READ NO FURTHER, unless you want to waste away some time :-P ...

So, here's an edit of my notes as I worked through this problem ...

The original code comments mention voltage divider resistor values of 5.07K and 2.65K, which I presume must have measured, since the components are marked 502 (5.1K) and 272 (2.7K). My Fluke meter tells me 5.08K and 2.70K for my particular unit. I think we should go with the marked values, using calibration to account for any variances.

So here's me working it out in my slow, half dead brain in the hot, muggy weather of the time ...

(2.7+5.1)/2.7*5/1024*1000 -> 14.105V maximum possible reading (assuming perfect resistors and a perfect 5.00V reference.) -- therefore, vbatVolts = 78 * sampleVolts / 27 (tested with sample - 4.27 to yield 12.33V. CORRECT) -- therefore, vbat100mV = 780 * sampleVolts / 27 -- where sampleVolts = sampleValue * 5 / 2048 (because are samples are x2 normalised) -- thus vbat100mV = 780 * sampleValue * 5 / 2048 / 27 (Checked with 1744 sample val. to yield 123. CORRECT)

Simplifying that, we come down to...

vbat100mV = sampleValue * 3900 / 2048 / 27 (checked)

, therefore

vbat100mV = sampleValue * 190 / 2700 (accuracy approx. +/-50mV)

To make the final divide less resource hungry, we'll normalise to an even power of 2. Thus we get,

g_vbat100mV = ((uint32_t)ab + 4 * g_eeGeneral.vBatCalib) * 144 / 2048

Phew! Now onto calibration.

The original code allows adding entire 0.1V steps at each click -- so plus or minus a whopping 12.7V. I don't really need (or like) that, so will likely change it. But first to figure out this overload issue ...

Ah ... the (ad*35 + ad / 4 * vBatCalib) in the original code is overflowing on higher voltages if even just one (positive) click of calibration is in effect.

Example: An input voltage of 12.30V was seen to provide a sample of 1744 (decimal). Thus, 1744*35 + 1744 / 4 * 1 = 76,300 -- more than the 65,535 maximum. Oops.

I originally fixed this by simply type-casting to 32-bit math. But that chews up more RAM than I hoped would be necessary. So I'll keep playing around.

[Hint: By total fluke, changing the calibration scheme (as below) fixed the problem on its own -- for voltages up to about 13.8V.]

Moving on then ...

Turns out vBatCalib is a signed 8-bit (int8_t), allowing for values in the range -127 to +127, which if added to the initial sample gives +/-0.89V (after the above math has been applied.) A reasonable calibration range might be +/-3.56V, or in this case +/-(127x4)

Thus, we arrive at vbat100mV = (sampleValue + 4 x vBatCalib) * 144 / 2048.

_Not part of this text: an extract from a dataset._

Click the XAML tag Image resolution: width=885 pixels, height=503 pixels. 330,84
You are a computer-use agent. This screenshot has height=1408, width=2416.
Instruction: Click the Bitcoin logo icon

But this still requires 24-bit math for higher voltages, whereas we want to keep within 16-bit. OK then ...

g_vbat100mV = ((uint32_t)ab + 4 x g_eeGeneral.vBatCalib) x 36 / 512

..., which should be good to about 13.8V without overflowing -- including +127 calibration offset to get to that figure. Input voltages above 13.8V will surely still be a problem. But I think I can live with that, in all practicality!

Wow. So, in the end, all I really changed is how the calibration figure affects the final result -- which just happens to have fixed the original overflow issue.

For people who prefer the original system, and who have 7.4V batteries (I guess!), TH's original formula has been reserved and can be used instead by supplying a -DTHBATVOLTS command line directive to the compiler.